EXERCISE DESCRIPTION:
Every line from the one containing "Given: Click the USD currency label" to the end of the records below should be returned exactly; pictures are to be dropped.

INFORMATION:
::::::::

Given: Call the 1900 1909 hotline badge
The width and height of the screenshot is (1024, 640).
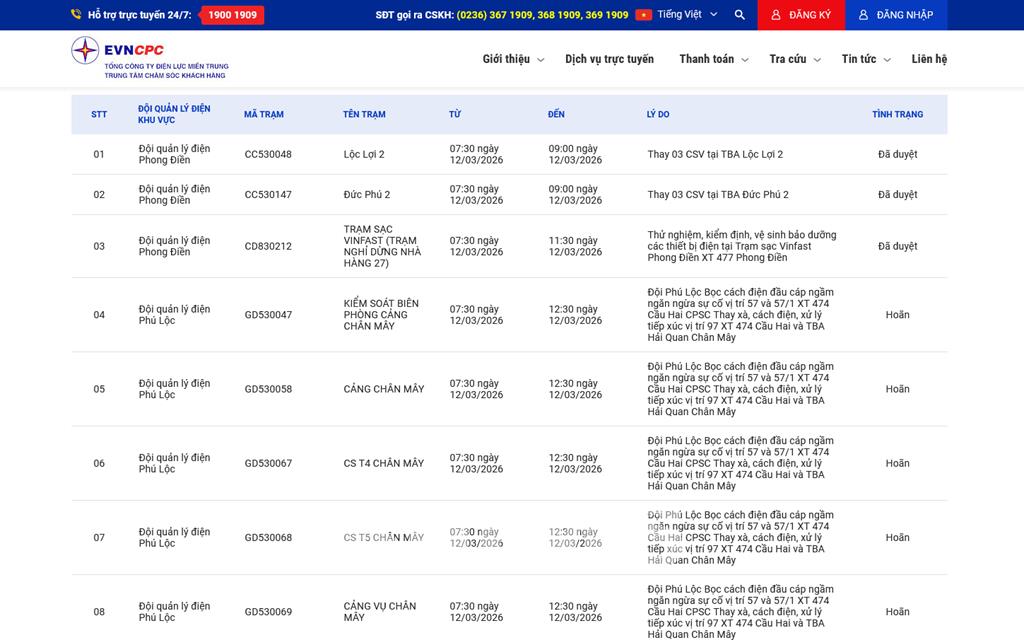Looking at the screenshot, I should click(232, 15).

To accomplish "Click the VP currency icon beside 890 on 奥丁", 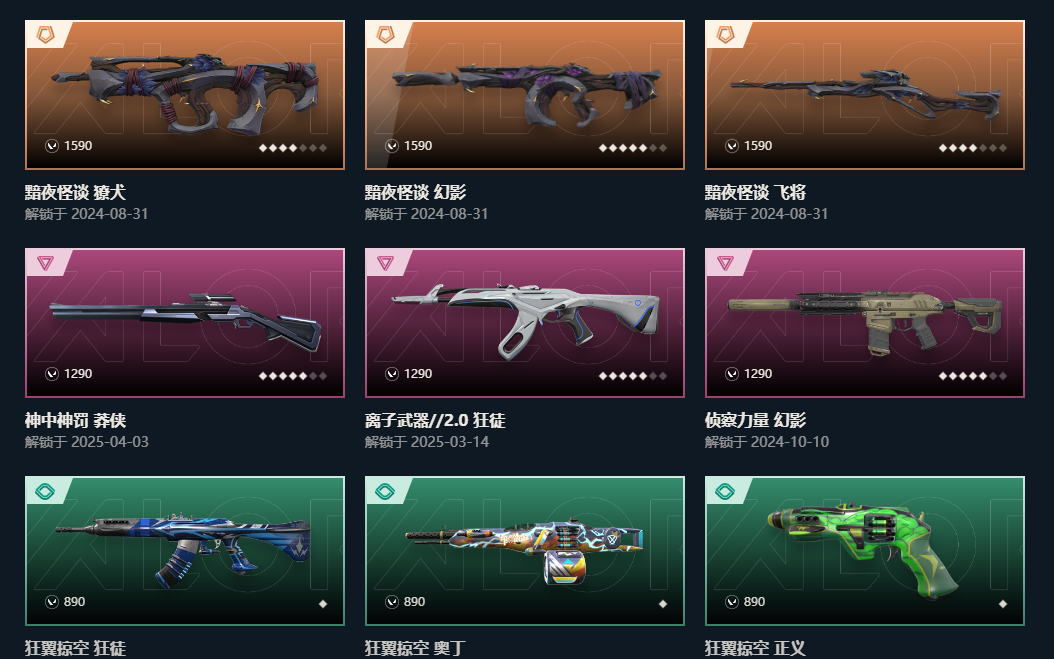I will [392, 601].
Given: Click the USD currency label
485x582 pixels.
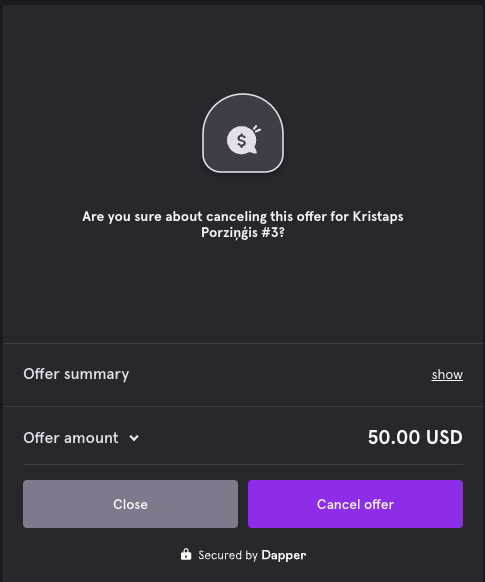Looking at the screenshot, I should click(x=444, y=437).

::::::::

ANSWER TO THE EXERCISE:
Given: Click the USD currency label
485x582 pixels.
Looking at the screenshot, I should click(x=444, y=437).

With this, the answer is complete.